Quando le acque hanno cominciato a calmarsi (da metà marzo a fine aprile), la spesa degli italiani in lockdown si è spostata sugli ingredienti per cucinare in casa pane, pasta e pizza, come ben sappiamo, con  picchi di richieste incredibili per farina e lievito  (+180% e +170%, rispettivamente).  Nello stesso periodo si  è verificato un grosso calo per le bevande dedicate agli sportivi (-55%), visto che le palestre erano chiuse e non si poteva nemmeno uscire per correre. Probabilmente a causa della tendenza generalizzata a fare spese più grandi, ma meno di frequente, durante la quarantena sono calate anche le vendite di pesce fresco (-8%), che però hanno invertito il segno non appena è iniziata la Fase 2. Nel  mese di maggio gli acquisti di pesce fresco sono aumentati del 10%. Nello stesso periodo, come è facile immaginare, si sono ridimensionate le vendite dei prodotti a lunga conservazione che erano stati acquistati in quantità nelle settimane precedenti tra marzo e aprile.

A woman in a medical mask takes the last bag of cereals in the store, empty supermarket shelves.
Nei mesi di lockdown farina e lievito hanno fatto registrare vertiginosi aumenti delle vendite insieme ai prodotti a lunga conservazione

Ma è tra i prodotti per la salute che sono stati registrati numeri da capogiro, con le mascherine che segnano un balzo del 5.000% rispetto all’anno precedente. Termometri e disinfettanti hanno continuato ad andare forte anche dopo le prime caotiche settimane di inizio emergenza, registrando rispettivamente aumenti del 130% e del 280% rispetto allo stesso periodo del 2019.

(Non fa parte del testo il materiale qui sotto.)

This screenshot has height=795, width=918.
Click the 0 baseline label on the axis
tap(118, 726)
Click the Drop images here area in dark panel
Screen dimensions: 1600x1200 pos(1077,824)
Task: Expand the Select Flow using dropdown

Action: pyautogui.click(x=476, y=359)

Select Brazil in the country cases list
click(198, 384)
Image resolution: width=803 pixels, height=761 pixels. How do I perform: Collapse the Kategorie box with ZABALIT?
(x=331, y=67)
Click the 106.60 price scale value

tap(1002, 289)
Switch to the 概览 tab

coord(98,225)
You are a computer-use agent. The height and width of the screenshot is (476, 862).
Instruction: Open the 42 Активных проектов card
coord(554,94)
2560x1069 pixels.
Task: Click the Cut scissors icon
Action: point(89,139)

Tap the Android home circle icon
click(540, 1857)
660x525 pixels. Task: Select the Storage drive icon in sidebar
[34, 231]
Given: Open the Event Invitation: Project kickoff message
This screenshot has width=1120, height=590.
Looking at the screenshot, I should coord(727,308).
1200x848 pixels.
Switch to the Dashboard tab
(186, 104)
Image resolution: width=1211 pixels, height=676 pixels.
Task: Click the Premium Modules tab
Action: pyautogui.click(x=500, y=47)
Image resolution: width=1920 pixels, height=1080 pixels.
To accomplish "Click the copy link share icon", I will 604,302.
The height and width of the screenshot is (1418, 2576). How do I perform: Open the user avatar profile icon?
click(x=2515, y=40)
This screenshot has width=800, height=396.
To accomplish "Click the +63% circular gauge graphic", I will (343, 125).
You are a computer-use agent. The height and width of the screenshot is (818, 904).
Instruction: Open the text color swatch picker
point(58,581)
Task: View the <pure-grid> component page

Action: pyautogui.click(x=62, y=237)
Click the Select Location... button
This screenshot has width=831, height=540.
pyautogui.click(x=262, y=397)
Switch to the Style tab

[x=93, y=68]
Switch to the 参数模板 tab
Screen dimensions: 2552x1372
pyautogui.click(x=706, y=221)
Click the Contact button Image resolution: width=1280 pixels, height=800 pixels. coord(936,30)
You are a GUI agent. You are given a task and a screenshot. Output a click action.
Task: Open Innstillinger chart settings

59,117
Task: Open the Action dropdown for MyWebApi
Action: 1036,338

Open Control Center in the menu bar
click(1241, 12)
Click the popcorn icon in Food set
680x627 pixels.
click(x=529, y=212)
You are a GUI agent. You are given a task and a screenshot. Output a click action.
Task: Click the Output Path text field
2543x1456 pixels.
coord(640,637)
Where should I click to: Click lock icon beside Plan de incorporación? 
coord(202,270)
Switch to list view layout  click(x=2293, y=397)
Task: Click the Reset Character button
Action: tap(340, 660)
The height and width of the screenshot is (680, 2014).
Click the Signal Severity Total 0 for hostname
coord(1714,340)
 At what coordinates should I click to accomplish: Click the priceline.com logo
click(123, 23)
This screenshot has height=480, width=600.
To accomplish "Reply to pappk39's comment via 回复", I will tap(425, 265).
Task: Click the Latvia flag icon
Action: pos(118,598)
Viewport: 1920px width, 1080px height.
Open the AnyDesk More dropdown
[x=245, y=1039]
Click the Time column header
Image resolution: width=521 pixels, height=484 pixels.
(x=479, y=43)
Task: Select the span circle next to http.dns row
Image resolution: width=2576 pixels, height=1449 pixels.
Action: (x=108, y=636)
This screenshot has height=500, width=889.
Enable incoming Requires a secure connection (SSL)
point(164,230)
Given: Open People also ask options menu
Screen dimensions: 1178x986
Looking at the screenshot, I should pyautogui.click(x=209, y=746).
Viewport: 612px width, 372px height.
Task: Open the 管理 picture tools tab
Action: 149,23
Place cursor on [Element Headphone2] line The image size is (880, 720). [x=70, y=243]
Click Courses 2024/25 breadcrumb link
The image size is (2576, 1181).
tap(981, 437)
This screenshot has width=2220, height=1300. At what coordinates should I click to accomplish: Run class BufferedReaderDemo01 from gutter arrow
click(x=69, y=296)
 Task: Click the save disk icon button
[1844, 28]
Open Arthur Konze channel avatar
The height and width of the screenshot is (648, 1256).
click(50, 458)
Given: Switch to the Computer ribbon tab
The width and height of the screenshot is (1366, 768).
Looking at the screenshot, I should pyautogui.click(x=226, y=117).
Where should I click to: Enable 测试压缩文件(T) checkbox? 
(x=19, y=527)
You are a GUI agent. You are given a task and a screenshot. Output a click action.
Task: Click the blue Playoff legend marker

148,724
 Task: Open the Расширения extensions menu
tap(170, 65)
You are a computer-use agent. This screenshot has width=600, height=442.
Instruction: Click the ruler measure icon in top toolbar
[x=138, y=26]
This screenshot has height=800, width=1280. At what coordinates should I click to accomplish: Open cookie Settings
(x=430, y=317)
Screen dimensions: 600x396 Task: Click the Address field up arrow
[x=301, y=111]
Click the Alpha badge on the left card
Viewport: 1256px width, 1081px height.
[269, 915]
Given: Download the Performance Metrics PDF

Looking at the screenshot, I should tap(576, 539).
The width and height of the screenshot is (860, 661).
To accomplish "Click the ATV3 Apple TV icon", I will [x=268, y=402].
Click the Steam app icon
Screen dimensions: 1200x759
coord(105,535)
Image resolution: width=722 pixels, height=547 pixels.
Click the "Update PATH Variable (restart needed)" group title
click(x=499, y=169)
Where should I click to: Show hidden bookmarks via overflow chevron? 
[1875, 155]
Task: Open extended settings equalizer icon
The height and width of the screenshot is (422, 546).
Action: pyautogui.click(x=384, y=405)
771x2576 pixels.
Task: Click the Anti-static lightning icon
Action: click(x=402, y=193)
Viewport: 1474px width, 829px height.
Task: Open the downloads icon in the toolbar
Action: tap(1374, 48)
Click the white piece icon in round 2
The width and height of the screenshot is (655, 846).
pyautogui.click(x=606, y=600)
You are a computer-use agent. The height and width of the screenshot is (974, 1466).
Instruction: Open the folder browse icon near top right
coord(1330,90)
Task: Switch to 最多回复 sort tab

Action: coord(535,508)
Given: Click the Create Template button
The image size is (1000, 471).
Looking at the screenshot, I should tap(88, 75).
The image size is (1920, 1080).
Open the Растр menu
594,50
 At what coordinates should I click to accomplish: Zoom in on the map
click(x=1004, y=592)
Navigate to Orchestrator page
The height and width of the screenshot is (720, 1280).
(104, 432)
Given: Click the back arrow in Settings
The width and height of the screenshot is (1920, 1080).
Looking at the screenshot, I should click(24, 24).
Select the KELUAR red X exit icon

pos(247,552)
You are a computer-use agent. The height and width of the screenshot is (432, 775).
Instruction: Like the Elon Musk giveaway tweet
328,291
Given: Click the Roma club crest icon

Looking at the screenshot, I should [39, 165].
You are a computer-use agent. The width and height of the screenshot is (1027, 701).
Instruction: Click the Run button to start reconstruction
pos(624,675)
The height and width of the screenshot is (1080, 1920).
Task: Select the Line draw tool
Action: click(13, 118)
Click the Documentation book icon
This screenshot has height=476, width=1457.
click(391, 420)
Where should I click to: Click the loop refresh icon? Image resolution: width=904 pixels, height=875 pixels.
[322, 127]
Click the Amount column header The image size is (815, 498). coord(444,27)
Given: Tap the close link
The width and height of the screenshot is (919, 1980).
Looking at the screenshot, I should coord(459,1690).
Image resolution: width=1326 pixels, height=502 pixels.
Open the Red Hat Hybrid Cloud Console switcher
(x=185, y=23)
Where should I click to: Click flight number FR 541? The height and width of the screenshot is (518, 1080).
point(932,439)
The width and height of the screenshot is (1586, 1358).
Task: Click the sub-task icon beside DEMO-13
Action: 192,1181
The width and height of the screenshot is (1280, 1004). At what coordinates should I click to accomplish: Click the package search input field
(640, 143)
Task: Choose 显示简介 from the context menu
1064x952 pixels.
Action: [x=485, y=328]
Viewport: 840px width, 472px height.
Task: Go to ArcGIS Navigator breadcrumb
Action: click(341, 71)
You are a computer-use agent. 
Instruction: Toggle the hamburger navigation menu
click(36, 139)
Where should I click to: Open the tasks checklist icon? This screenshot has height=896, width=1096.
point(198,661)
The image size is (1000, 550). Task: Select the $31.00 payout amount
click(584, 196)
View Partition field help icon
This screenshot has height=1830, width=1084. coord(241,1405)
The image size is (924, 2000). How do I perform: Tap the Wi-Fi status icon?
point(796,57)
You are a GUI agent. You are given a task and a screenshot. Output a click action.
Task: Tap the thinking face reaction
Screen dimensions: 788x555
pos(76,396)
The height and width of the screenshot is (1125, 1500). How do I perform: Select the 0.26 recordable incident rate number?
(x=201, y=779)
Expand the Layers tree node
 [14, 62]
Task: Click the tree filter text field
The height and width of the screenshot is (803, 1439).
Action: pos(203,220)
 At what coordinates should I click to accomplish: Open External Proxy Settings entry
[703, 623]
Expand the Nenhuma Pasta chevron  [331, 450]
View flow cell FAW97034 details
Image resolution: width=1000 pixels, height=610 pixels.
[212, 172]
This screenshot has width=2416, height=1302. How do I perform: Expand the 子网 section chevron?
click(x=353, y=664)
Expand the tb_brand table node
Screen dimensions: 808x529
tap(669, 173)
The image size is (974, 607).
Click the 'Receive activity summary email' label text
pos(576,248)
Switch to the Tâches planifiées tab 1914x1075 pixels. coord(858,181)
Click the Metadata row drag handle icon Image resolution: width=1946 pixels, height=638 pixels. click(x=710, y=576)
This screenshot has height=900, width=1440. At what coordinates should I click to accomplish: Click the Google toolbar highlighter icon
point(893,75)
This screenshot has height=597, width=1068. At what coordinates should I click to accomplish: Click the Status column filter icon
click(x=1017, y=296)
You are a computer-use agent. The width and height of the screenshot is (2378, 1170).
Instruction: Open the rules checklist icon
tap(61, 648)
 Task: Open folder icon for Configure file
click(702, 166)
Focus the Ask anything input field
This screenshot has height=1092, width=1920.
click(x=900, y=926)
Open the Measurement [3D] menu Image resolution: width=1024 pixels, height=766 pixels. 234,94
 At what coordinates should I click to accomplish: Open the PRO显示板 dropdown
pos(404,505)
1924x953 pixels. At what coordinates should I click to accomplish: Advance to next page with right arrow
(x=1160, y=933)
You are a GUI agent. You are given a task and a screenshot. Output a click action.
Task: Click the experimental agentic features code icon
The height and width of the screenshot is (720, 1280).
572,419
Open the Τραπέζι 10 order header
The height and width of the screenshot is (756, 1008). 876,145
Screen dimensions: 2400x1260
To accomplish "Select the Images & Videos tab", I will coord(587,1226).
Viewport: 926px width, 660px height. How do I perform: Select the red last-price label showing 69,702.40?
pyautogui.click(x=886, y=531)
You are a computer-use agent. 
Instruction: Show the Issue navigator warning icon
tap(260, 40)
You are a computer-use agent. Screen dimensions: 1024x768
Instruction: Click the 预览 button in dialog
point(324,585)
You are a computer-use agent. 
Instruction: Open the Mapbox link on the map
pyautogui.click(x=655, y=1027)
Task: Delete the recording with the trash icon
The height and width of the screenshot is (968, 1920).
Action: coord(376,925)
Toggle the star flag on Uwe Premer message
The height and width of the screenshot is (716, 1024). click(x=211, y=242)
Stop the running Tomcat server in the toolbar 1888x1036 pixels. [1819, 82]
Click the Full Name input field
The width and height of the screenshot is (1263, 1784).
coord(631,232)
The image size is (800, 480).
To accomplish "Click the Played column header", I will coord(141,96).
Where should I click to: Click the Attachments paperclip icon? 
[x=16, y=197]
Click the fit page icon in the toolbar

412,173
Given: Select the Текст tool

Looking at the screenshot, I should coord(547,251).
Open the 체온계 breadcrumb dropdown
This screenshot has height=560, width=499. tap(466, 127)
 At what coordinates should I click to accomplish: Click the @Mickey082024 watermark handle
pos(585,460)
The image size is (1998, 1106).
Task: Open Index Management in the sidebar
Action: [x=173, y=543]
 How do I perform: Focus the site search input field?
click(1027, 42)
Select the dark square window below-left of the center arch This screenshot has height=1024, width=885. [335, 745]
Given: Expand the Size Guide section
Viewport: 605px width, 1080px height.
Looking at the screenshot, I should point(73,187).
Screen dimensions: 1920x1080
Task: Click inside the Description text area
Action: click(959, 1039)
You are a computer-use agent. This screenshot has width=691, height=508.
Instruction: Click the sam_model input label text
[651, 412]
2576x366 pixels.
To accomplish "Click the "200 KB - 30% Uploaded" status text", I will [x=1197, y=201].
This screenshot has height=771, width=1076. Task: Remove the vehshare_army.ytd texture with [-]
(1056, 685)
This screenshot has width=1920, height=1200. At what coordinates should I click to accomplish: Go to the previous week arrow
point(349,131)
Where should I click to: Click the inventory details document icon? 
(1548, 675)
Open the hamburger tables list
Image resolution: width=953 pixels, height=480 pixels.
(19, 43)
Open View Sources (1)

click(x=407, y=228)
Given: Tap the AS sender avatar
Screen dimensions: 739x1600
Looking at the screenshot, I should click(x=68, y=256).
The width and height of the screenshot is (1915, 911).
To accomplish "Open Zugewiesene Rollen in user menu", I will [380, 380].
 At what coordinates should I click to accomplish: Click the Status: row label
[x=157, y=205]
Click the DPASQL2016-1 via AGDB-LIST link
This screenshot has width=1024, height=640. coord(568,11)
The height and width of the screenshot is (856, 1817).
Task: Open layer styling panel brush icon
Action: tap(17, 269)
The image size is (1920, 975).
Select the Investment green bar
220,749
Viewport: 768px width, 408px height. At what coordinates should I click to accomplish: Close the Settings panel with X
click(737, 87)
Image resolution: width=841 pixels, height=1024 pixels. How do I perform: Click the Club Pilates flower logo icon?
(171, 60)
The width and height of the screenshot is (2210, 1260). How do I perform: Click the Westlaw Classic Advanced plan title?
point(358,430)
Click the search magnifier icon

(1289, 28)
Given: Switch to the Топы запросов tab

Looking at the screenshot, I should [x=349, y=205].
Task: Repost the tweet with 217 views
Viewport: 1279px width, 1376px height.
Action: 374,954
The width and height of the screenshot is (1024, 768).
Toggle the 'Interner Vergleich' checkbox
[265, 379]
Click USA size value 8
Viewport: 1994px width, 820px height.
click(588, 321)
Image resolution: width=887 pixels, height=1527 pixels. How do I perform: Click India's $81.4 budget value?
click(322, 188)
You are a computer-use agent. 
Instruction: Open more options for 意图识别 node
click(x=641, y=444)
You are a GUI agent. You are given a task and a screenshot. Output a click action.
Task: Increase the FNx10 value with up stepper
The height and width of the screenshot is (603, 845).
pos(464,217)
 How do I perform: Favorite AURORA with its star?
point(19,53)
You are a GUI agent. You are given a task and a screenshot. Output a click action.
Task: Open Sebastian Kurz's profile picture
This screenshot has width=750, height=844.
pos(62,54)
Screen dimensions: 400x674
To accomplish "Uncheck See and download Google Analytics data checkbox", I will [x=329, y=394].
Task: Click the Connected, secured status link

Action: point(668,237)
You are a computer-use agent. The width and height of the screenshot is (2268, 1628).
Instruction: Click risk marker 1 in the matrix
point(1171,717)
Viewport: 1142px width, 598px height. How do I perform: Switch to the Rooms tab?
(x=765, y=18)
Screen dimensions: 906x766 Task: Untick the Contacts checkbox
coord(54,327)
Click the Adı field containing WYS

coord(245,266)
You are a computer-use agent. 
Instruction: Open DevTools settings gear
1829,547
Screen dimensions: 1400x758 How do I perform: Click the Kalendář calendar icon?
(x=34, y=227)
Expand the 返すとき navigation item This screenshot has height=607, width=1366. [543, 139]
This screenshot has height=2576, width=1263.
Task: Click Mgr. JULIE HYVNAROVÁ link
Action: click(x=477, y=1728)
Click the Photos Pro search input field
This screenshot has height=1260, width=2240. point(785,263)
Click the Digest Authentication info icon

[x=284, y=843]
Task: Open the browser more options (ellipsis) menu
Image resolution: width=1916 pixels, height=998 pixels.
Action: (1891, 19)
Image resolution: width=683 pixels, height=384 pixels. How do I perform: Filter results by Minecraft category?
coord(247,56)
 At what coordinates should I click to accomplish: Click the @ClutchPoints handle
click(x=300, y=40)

In questi mesi non sono cambiati solo i prodotti che abbiamo messo nel carrello, ma anche il nostro modo di fare la spesa. Sono state proprio le misure anti-contagio a obbligarci a cambiare le abitudini. Durante il lockdown sono calate le vendite per gli ipermercati (-11% a marzo-aprile, -8% a maggio), già in crisi prima della pandemia, soprattutto quelli posizionati al di fuori dei centri abitati e quindi irraggiungibili dai cittadini costretti per decreto a fare la spesa nel proprio comune e nel punto vendita più vicino. A guadagnarci sono stati i supermercati di medie dimensioni e i negozi di vicinato, che hanno visto aumentare le vendite rispettivamente del 16% e 25% tra marzo e aprile e del 12% e 14% nelle ultime settimane. Inoltre sono calati gli accessi, con una diminuzione del 40% degli scontrini battuti, a fronte di un aumento medio della spesa che è quasi raddoppiata rispetto ai mesi precedenti al lockdown.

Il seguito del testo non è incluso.